How to respond to bullying during divorce

Any divorce is a very charged emotional process. Nobody starts a marriage with the expectation of not being able to sustain it and when it becomes clear that it is not working, it is always sad. It is the death of a dream and the disappointment of failure. When along the way new little people have joined, it is extra painful because the little ones have to face the consequences of the mistake of their parents.

Divorce can also be a messy business as people might look to ‘translate their emotions’ into power games, spiteful actions or nasty communication. When us becomes him and her, it often takes the form of a battle with attacks, defends and clever war games. People forget that there is no winner after a divorce and try to manipulate and bully the other person to come out ‘better’.

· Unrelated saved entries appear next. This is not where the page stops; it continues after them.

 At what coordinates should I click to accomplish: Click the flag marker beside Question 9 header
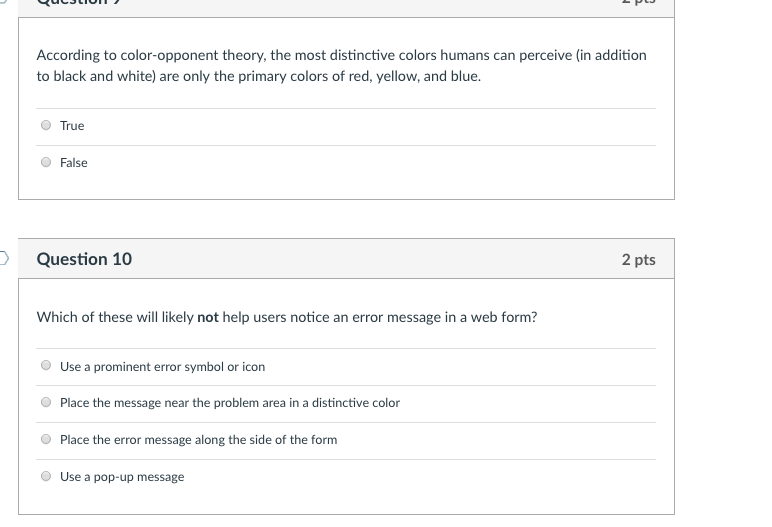[3, 1]
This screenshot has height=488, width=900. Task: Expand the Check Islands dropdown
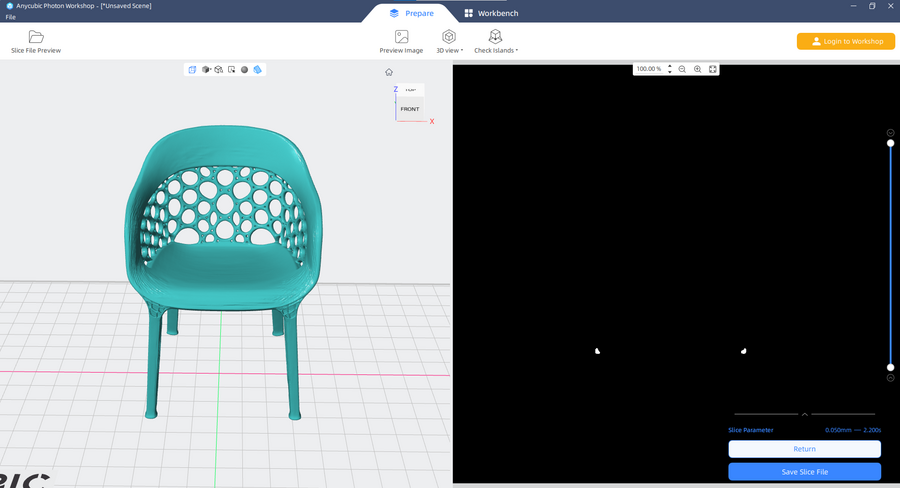point(495,41)
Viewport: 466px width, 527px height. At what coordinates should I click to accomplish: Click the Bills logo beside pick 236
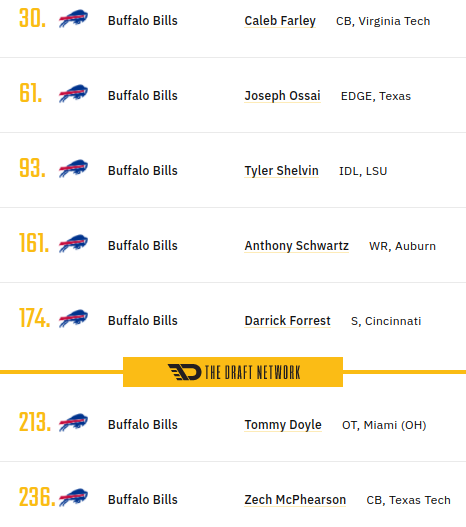73,497
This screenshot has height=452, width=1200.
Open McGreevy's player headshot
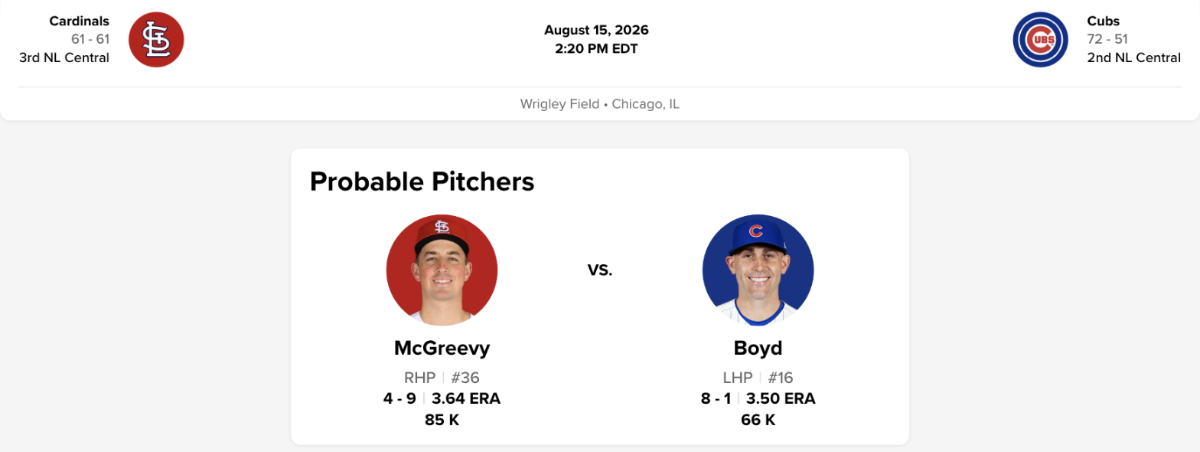tap(442, 270)
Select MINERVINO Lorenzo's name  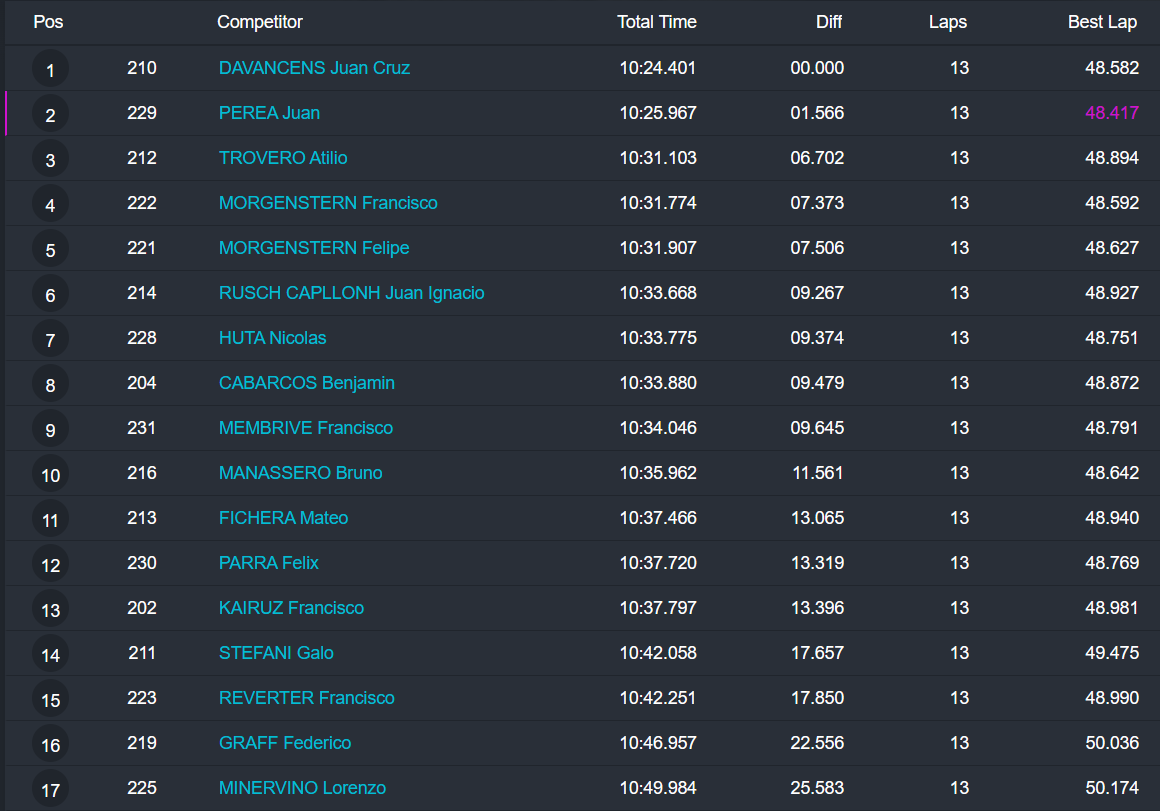[x=302, y=788]
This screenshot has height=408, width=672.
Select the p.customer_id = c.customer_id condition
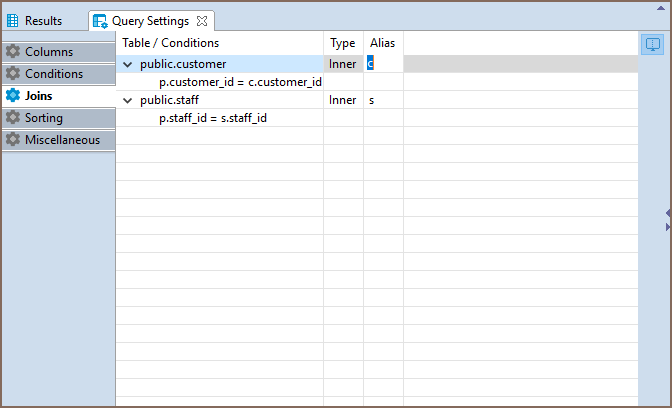[240, 82]
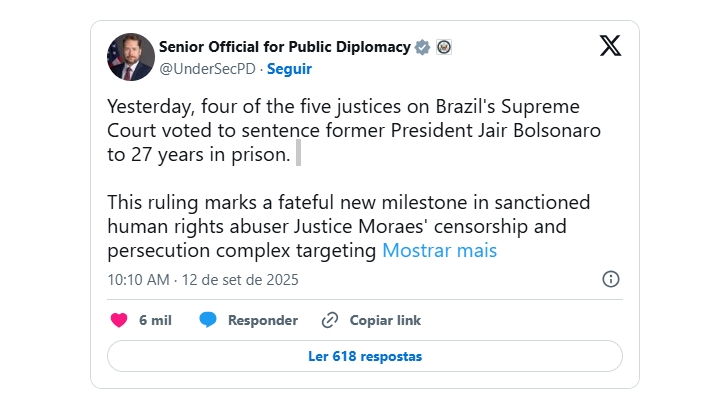Follow the account via Seguir

289,69
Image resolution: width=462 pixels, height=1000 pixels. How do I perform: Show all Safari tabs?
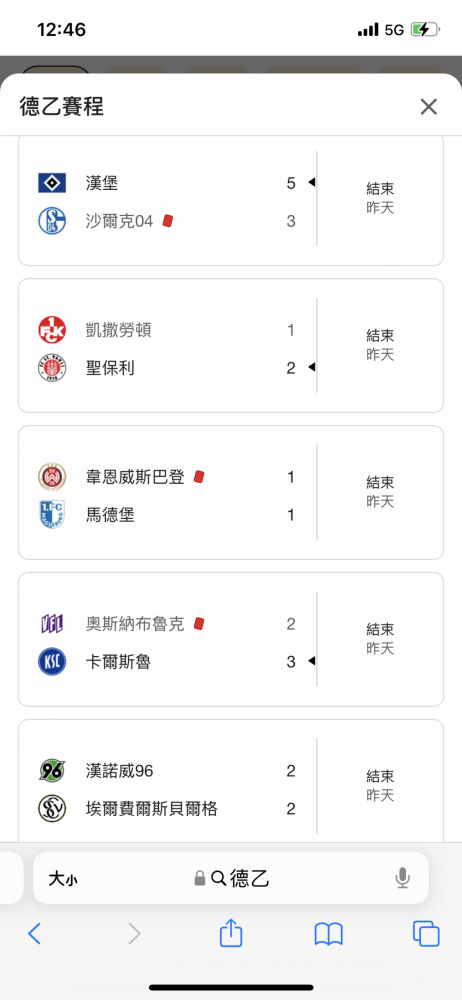(426, 934)
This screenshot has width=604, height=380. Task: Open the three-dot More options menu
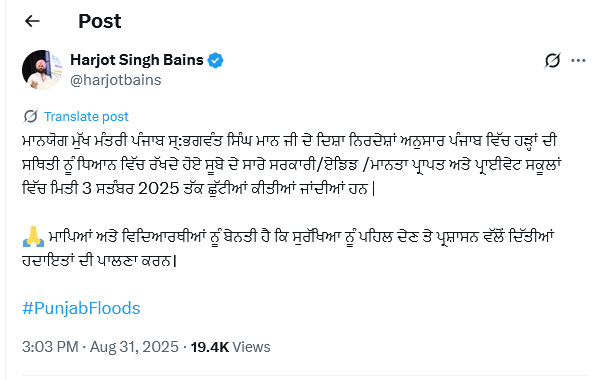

Recently I was interviewed for an online training for women who were in the process of a messy divorce. The topic was bullying and we discussed examples of being bullied around money, child arrangements, practical support, decision making and more. And of course, how to deal with it.

The bully, in this case the ex-husband, uses a series of power tools, intimidation and manipulation to work against the ex-wife. At first he is looking for a fight, but eventually, he is looking for the win.

A few tips from this training that will help anyone who is on the receiving end of bullying (you don’t have to be in a divorce situation to benefit from these tips):

1. Be realistic

A bully will not change his/her behaviour and is not open to change - remember that at all times. This means that discussing someone’s behaviour and hoping for a change is wasting your emotional energy. It is not going to happen. Don’t trust promises either, as they could be manipulative and just being given to keep you calm for the moment. So, manage your expectations and don’t get your hopes up.

2. Stay rational

When in a discussion, never engage with your emotions. I know, easier said than done. But when emotions pop up, find ways of either suppressing them, changing the topic of conversation or ending it to resume at a later stage. Don’t be seduced into an emotional exchange. What needs to be discussed is rational and logical and emotions will get in the way.

3. Be clear

Be clear about what you want and present that as a statement. ‘I want the kids during half term’ or ‘This is the amount of money I need’. Don’t explain, justify or defend your statement. The moment you open up and give more information, you will give ammunition to the bully.

4. Schedule encounters

Avoid impromptu exchanges. You need to prepare to keep yourself safe. When you are off-guard you are vulnerable and that is the moment the bully will give you a full-blown blast.

The purpose of the bully is to present themselves as top dogs and making you smaller. A bully will always present him/her self as the person who knows better than you, who can laugh at you, be disrespectful and pretends to not take you seriously. Often, the person being bullied then starts to doubt themselves: ‘Am I really that nasty?’, ‘Is it selfish to do this?’ Thought processes that seemed all clear and logical all of a sudden become doubtful and as a result, your confidence is undermined.  Any engagement with the bully will challenge your confidence.

5. Don’t play tennis

In tennis, the game starts with someone serving the ball over the net to the other side. The other person is supposed to return this ball and the rally goes on till the ball is out or missed. But if the serve is not returned, nothing happens. There is no rally and certainly no game. No matter how wonderful and skillful the serves are, they only have value when someone returns them. This works similar for when you face a bully. The bully is looking for a fight because he/she wants to win. If there is no ‘game’, because there is no engagement, the bully’s role is non-existent. It is not easy but a very effective way to protect yourself and keep yourself (and others) safe.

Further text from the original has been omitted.